Texistepeque is a city and municipality in the Santa Ana department of western El Salvador. It lies in the center of the department, north of Santa Ana and south of Metapán. It was founded by the Poqomam Maya peoples and conquered by the Pipil people of Cuzcatlan until the Spanish conquest. The meaning of its name comes from Pipil Nawat language and means place of eggs or alternatively mountain of eggs; from Nawat teksis (eggs), and tepec or tepet (mountain) which indicates a place name.

History
The area around Texistepeque was originally populated by the Poqomam Maya and later fell under the dominion of the lords of Cuzcatlan until the Spanish conquest of El Salvador in the early 16th century.
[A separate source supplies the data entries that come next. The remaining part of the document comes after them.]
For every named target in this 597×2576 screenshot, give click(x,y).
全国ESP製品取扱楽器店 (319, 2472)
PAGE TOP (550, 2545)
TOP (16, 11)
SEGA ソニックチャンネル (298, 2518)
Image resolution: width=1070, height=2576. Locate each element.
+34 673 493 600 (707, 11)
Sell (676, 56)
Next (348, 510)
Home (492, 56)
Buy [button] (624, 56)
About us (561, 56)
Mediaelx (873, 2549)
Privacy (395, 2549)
After El Salvador gained its independence from Spain in 1821, it formed part of the Sonsonate Department until that department was split between the newly formed Santa Ana department in 1855.

Church of Texistepeque 
The church is located in the city of the same name. It is located on the highway towards Metapán, 17 kilometers north of Santa Ana. It is not known who built it, but its edification probably dates back to the 18th century.

Its style is Baroque, with an altarpiece facade, divided in three bodies and decorated by half columns and semi-arched niches. The españada is finished off by scrolls and pinnacles, and crowned by a kind of tabernacle that houses a clock. The steeples are embedded on the facade and they are of a later construction. The lateral facades have supporting columns and are decorated with entablature. The current roof is of Iron sheets, but previously, it was built with wood and tiles.
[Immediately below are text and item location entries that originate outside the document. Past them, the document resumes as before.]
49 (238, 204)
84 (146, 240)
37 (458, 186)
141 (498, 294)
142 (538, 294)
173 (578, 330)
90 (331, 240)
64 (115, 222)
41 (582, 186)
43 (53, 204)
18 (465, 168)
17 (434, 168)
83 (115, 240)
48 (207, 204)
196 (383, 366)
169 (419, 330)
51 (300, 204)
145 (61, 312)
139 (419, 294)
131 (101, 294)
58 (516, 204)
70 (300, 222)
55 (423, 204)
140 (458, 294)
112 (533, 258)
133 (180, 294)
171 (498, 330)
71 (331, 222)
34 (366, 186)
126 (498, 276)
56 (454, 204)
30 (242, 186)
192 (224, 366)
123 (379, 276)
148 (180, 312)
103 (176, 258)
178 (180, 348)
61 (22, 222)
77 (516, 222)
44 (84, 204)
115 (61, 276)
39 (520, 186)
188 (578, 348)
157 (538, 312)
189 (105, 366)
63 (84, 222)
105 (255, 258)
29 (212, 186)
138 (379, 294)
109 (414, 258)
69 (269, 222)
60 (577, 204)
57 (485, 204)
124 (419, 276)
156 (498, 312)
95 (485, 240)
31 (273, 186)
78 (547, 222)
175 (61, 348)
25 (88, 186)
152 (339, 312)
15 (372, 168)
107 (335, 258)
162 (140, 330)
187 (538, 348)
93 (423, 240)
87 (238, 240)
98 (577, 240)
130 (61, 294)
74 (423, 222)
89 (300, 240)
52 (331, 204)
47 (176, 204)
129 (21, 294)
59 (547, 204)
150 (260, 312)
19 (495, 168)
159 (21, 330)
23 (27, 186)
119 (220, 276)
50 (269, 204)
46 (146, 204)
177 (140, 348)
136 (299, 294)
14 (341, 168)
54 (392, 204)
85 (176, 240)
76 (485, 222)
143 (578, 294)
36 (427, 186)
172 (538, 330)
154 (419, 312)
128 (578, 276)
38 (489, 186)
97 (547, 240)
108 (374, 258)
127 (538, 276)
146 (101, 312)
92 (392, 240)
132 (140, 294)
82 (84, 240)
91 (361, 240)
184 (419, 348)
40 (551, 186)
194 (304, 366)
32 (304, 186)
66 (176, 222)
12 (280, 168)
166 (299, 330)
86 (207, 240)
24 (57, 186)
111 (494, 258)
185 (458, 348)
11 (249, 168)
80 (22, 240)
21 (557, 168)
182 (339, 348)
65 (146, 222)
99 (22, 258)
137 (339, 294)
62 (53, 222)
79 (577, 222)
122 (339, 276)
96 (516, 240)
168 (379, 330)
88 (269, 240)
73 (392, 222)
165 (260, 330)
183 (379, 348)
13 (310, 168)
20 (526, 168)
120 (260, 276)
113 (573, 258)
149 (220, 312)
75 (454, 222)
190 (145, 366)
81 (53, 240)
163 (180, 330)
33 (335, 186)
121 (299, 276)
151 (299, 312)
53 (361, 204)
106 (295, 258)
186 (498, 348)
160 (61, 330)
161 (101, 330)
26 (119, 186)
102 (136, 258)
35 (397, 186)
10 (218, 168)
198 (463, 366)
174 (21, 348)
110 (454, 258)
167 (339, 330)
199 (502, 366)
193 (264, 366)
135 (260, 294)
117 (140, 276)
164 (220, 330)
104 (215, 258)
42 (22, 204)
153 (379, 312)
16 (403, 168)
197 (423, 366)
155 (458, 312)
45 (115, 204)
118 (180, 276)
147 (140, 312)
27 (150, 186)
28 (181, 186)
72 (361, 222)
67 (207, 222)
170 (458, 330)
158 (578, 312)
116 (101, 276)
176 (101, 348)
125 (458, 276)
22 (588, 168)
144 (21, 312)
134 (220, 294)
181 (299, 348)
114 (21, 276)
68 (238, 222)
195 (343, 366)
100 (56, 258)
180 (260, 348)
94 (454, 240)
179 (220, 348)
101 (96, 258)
The interior of the church is a wing containing ten wooden columns of a single trunk with stone bases almost 80 centimeters in height. Inside the church, the roof is wooden and the suspenders are what is conserved of the coffered Mudejar.

There are parochial registrations from the 18th century and data in the General Registration of Central America that say: “the community of the town of San Esteban-Texistepeque requests funds to finish the reconstruction of the town (year 1743)”. In 1755, they were given the fourth part of the tributes paid for the reconstruction of the temple.

Culture 
The patron saint of Texistepeque is Saint Stephen and festivals honoring this saint, are held from December 17 to December 27. Along with Saint Stephen, the virgin of Belen-Güijat is also celebrated. The town is famous for its Talcigüines, whip-bearing locals who, dressed as demons, whip residents on the streets at the beginning of Holy Week. This tradition reflects a mestizo origin of the city's people and culture, containing both Catholic Hispanic and Indigenous influences.

The local professional football club is named C.D. Titán and it currently plays in the Salvadoran Second Division.

Administration 
The total population of the municipality is 17,923 inhabitants. The incumbent mayor or alcalde as of 2018 is José Dimas Aguilar Mejía of the National Coalition Party (El Salvador). The municipality consists of six subdivisions called Cantones.

The six Cantones are:

 Canton Costa Rica
 Canton Cujucuyo
 Canton Chilcuyo
 Canton El Jute
 Canton San Miguel
 Canton Santo Tomás

The municipality is served by the Parish of San Esteban, Texistepeque.

Geography 
Texistepeque lies at 405 meters above sea level and has a territory of 178.97 km². The Lempa River passes through the eastern edge of the municipality and serves as a border between it and the Chalatenango Department.